I told you there was something not-quite-right about this story. Reader Raine sent me the following update from CBS:
CBS News has learned that the family of the octuplets born this week outside Los Angeles filed for bankruptcy and abandoned a home a little over a year-and-a-half ago.
Early Show national correspondent Hattie Kauffman says the mother is in her mid-thirties and lives with her parents.
There's been no mention of the octuplets' father, Kauffman observes.
The grandfather, she adds, is apparently going to head back to his native Iraq to earn money for the growing family. He told CBS News he's a former Iraqi military man....
On The Early Show Friday, the scientific director of an Atlanta-area fertility clinic blasted whichever clinic did the implantations, saying he's "stunned."
....in fact, it's really a bit of a medical disaster."
"Had she walked into a fertility clinic and said, 'Listen, I've got other children, the oldest seven, the youngest two,' co-anchor Julie Chen asked Tucker, "is there any ethical responsibility on the clinic's part to say, 'I'm not going to treat you,' or, 'You know what? This is not a good idea?" '
"Suffice to say," Tucker responded, "I've been in this business for 25 years now.
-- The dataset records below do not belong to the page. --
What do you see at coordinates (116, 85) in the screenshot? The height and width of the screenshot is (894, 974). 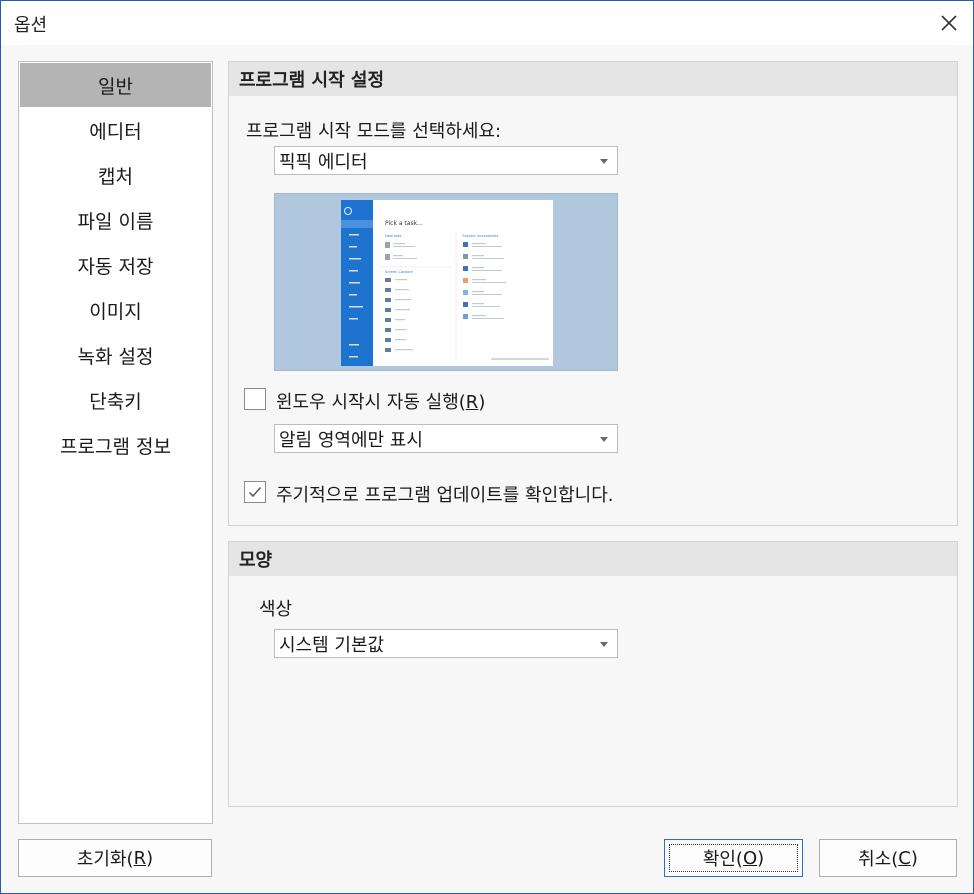 I see `sidebar-item-general: 일반` at bounding box center [116, 85].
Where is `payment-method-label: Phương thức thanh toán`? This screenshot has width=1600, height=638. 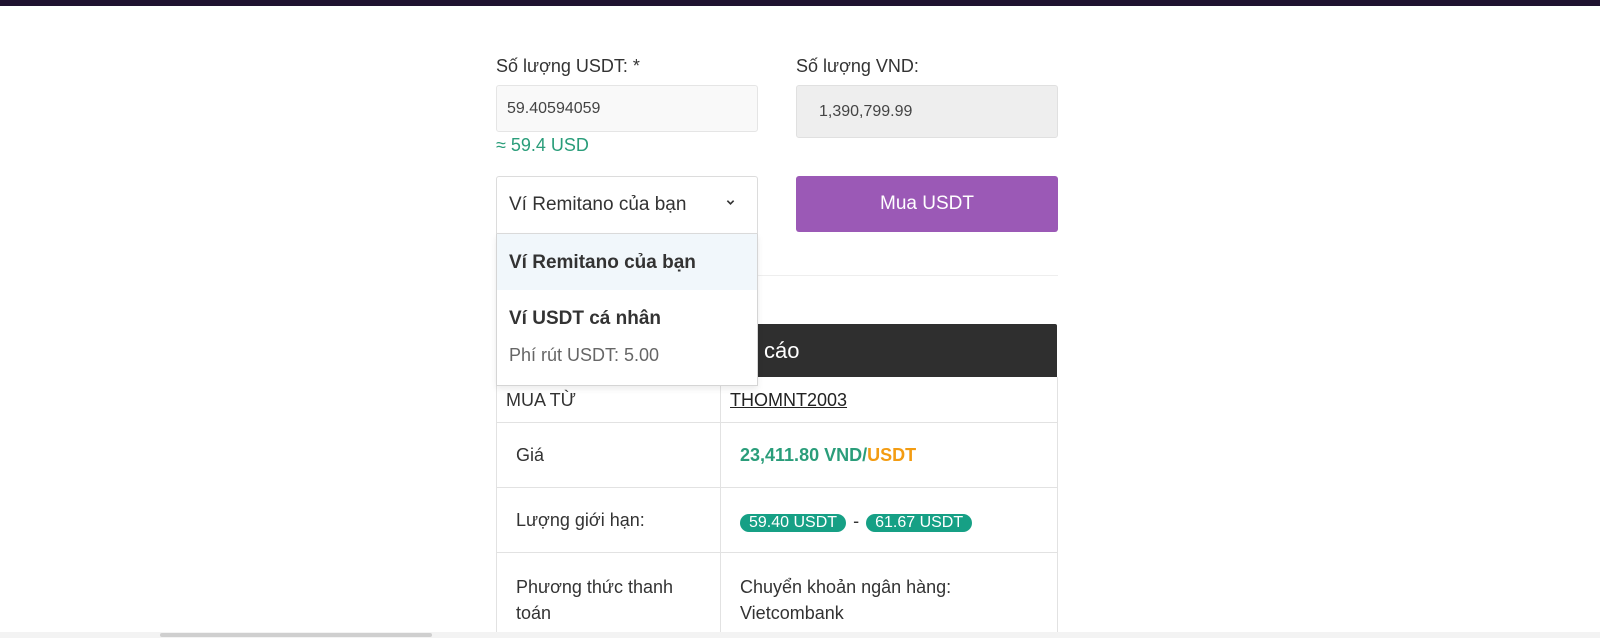 payment-method-label: Phương thức thanh toán is located at coordinates (594, 600).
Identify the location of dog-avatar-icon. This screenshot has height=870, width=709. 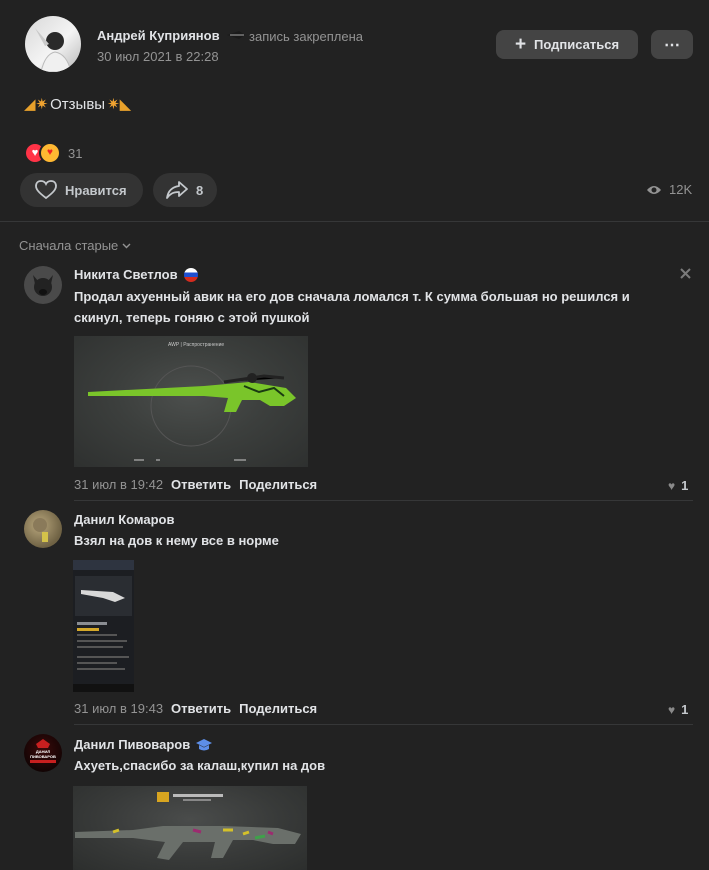
(43, 286).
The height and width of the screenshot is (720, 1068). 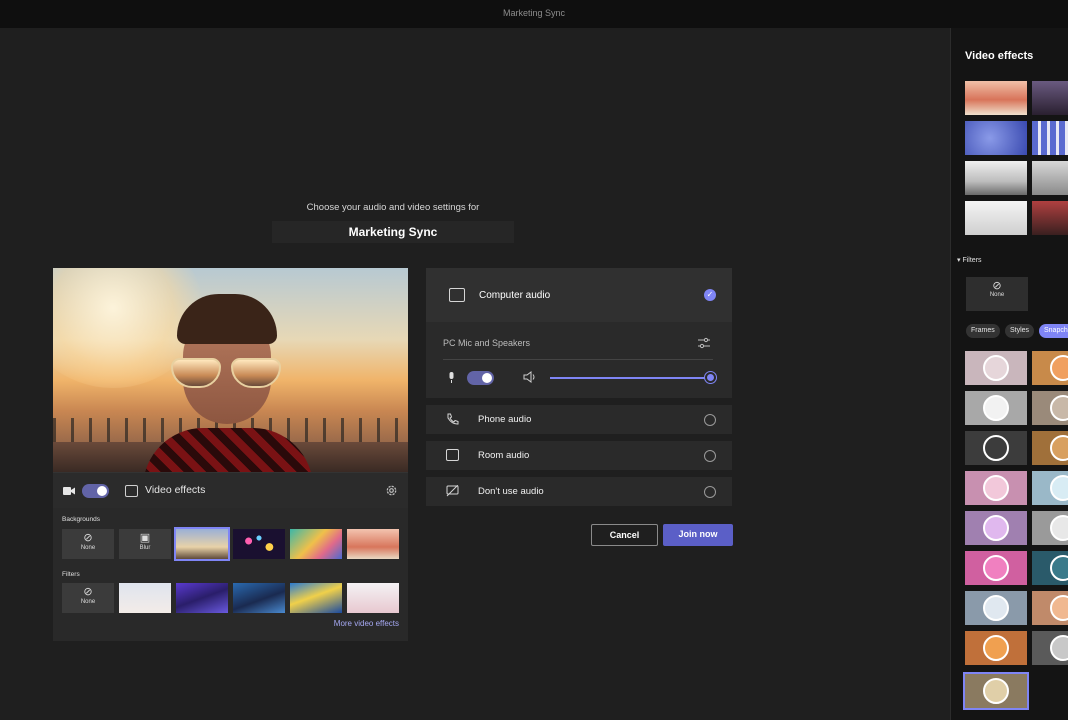 I want to click on tab-snapchat: Snapchat, so click(x=1054, y=331).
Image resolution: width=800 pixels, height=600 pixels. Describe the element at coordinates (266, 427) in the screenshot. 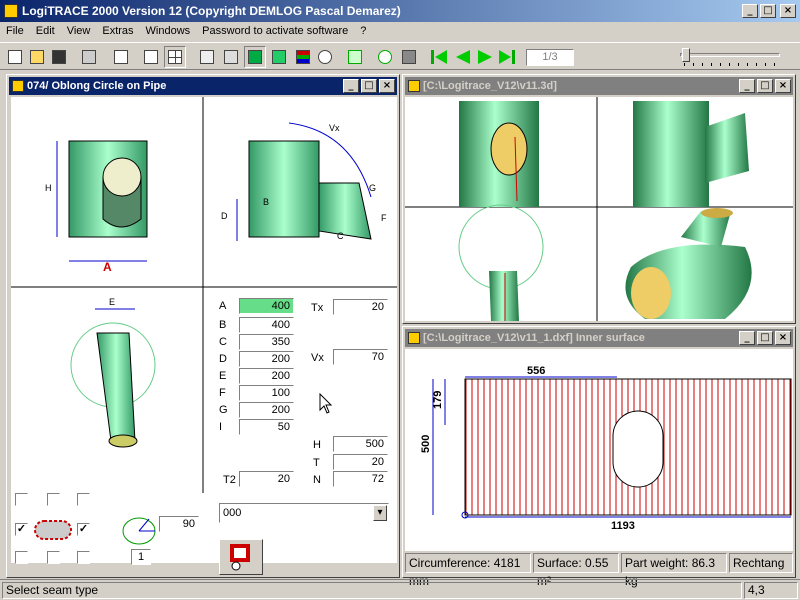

And it's pretty much standard practice in all clinics to have some form of psychological evaluation of the patient. Also, their sociological circumstances. And I'm stunned, actually, that a clinic would proceed to treat a patient in this circumstance and then even to get to perhaps the transfer of embryos and ponder the transfer in, I believe, the lady's mid-30s, a 35-year-old -- she should be receiving two embryos, maximum, as a transfer into her uterus to have had eight transferred is somewhat -- is extremely irresponsible."